● **WHAT IS NEEDED**:
Output the rows below as a numbered list, from the line with "This screenshot has height=402, width=385." up to and including the line with "(x=197, y=87)", and leave out any blank lines.

● **RECORDS PROVIDED**:
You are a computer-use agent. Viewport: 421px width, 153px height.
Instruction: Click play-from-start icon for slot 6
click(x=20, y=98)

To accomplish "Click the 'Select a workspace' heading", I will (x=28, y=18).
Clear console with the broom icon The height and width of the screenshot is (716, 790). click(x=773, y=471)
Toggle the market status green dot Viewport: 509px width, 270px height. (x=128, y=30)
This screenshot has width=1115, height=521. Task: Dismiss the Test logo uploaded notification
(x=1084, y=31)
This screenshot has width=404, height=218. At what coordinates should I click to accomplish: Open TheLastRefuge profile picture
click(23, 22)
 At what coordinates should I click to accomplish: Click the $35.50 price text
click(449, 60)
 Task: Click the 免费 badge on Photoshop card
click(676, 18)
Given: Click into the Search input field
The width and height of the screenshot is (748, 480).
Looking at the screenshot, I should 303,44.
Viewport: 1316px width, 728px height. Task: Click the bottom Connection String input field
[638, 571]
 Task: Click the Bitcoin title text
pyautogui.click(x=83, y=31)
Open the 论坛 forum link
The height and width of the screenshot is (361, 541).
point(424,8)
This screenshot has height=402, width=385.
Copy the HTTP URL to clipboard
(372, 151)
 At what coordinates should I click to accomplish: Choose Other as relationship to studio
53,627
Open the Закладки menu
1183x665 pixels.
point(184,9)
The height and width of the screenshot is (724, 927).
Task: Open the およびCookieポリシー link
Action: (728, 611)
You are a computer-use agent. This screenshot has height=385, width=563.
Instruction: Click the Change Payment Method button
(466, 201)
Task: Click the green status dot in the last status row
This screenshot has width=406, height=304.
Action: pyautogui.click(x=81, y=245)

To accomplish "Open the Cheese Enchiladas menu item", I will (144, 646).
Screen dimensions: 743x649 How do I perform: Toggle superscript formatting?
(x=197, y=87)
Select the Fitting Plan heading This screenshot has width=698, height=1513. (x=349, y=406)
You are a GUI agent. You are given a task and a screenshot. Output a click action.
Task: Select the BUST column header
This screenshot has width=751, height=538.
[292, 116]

● **EXERCISE ANSWER**:
1. This screenshot has height=402, width=385.
2. Copy the HTTP URL to clipboard
3. (372, 151)
4.  At what coordinates should I click to accomplish: Choose Other as relationship to studio
5. 53,627
6. Open the Закладки menu
7. 1183x665 pixels.
8. point(184,9)
9. The height and width of the screenshot is (724, 927).
10. Task: Open the およびCookieポリシー link
11. Action: (728, 611)
12. You are a computer-use agent. This screenshot has height=385, width=563.
13. Instruction: Click the Change Payment Method button
14. (466, 201)
15. Task: Click the green status dot in the last status row
16. This screenshot has width=406, height=304.
17. Action: pyautogui.click(x=81, y=245)
18. To accomplish "Open the Cheese Enchiladas menu item", I will (144, 646).
19. Screen dimensions: 743x649 How do I perform: Toggle superscript formatting?
20. (x=197, y=87)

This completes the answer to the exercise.